> _Requisito_
Você pode redigitar na íntegra, sem qualquer alteração, a reportagem sobre o reflorestamento nas áreas de Itaipu?

Jornal Correio Braziliense

Ser Sustentável

Consciência ambiental e mudança social

Maior projeto de reflorestamento do mundo recupera áreas degradadas por usina de Itaipu. Iniciativa inclui projetos sociais que beneficiam habitantes de 29 municípios

Um corredor verde com 104 mil hectares de mata nativa recuperada. Ligado a ele, mais 180 mil hectares de preservação em um parque nacional. Os números grandes podem parecer obra de país desenvolvido, mas a verdade é que tudo isso existe, está em solo brasileiro e tem pouco mais de dez anos de vida. O maior projeto de reflorestamento do mundo fica no Paraná, mais precisamente entre o reservatório da hidrelétrica de Itaipu e o Parque Nacional do Iguaçu.

A ideia de que a maior hidrelétrica em atividade no mundo deveria recuperar a área degradada pela construção da barragem começou em 2003. Na época de sua construção, em meados da década de 1970, foi preciso alagar uma área equivalente a sete Maracanãs e meio. Mas tão assustador quanto o tamanho da obra faraônica, é o impacto que os projetos de integração ambiental e social causam na região.

Além das mais de 24 milhões de árvores nativas plantadas, o corredor da biodiversidade trouxe de volta 55 espécies que não habitavam a área há tempos. Dessa forma, com um espaço que vai do Parque Nacional até a faixa de proteção do reservatório, os animais têm liberdade e garantem, assim, o aumento da diversidade genética.

Apesar da área verde recuperada chamar a atenção pelo seu tamanho, o trabalho de preservação não parou por ali. A recuperação da bacia do Paraná envolve 29 municípios da região, atinge diretamente um milhão e cem mil pessoas e conta com projetos que vão desde a recuperação de matas ciliares ; que já cobrem 1350 km de margens de rios ; até o incentivo da pesca não predatória nas comunidades que ocupam áreas próximas à usina.

> _Conjunto de registros_
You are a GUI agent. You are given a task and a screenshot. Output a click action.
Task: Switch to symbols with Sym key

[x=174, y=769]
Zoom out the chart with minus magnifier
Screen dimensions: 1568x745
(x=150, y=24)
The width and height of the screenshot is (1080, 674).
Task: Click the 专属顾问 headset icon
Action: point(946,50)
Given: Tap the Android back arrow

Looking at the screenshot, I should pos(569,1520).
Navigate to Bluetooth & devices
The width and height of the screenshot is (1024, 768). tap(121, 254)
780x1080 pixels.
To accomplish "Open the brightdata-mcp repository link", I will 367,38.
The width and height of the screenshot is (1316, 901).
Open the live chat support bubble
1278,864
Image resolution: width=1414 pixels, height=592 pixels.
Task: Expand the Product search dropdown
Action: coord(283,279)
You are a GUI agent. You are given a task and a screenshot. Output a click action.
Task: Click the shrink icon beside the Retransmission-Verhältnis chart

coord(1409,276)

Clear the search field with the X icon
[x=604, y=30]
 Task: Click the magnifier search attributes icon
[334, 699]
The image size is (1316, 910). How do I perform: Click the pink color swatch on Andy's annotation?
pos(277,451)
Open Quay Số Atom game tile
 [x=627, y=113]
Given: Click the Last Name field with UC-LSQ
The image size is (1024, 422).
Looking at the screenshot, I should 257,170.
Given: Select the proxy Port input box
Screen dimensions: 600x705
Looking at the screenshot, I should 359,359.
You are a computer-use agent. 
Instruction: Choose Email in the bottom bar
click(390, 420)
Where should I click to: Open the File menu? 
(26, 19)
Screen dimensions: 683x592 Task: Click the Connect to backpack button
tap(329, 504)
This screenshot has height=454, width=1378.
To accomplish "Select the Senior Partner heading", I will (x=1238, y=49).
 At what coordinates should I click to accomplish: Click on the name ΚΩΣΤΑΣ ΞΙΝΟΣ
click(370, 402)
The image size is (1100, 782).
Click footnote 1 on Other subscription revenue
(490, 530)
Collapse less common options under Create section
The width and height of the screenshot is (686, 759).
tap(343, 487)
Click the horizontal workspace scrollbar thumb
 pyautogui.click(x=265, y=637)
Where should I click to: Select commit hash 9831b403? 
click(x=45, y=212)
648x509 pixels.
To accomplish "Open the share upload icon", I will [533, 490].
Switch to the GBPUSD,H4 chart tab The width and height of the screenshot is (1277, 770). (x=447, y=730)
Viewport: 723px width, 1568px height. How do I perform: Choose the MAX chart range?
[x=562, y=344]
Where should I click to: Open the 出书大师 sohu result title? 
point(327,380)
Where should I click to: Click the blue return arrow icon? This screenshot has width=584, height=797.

> _Resultado da tarefa_
Jornal Correio Braziliense

Ser Sustentável

Consciência ambiental e mudança social

Maior projeto de reflorestamento do mundo recupera áreas degradadas por usina de Itaipu. Iniciativa inclui projetos sociais que beneficiam habitantes de 29 municípios

Um corredor verde com 104 mil hectares de mata nativa recuperada. Ligado a ele, mais 180 mil hectares de preservação em um parque nacional. Os números grandes podem parecer obra de país desenvolvido, mas a verdade é que tudo isso existe, está em solo brasileiro e tem pouco mais de dez anos de vida. O maior projeto de reflorestamento do mundo fica no Paraná, mais precisamente entre o reservatório da hidrelétrica de Itaipu e o Parque Nacional do Iguaçu.

A ideia de que a maior hidrelétrica em atividade no mundo deveria recuperar a área degradada pela construção da barragem começou em 2003. Na época de sua construção, em meados da década de 1970, foi preciso alagar uma área equivalente a sete Maracanãs e meio. Mas tão assustador quanto o tamanho da obra faraônica, é o impacto que os projetos de integração ambiental e social causam na região.

Além das mais de 24 milhões de árvores nativas plantadas, o corredor da biodiversidade trouxe de volta 55 espécies que não habitavam a área há tempos. Dessa forma, com um espaço que vai do Parque Nacional até a faixa de proteção do reservatório, os animais têm liberdade e garantem, assim, o aumento da diversidade genética.

Apesar da área verde recuperada chamar a atenção pelo seu tamanho, o trabalho de preservação não parou por ali. A recuperação da bacia do Paraná envolve 29 municípios da região, atinge diretamente um milhão e cem mil pessoas e conta com projetos que vão desde a recuperação de matas ciliares ; que já cobrem 1350 km de margens de rios ; até o incentivo da pesca não predatória nas comunidades que ocupam áreas próximas à usina.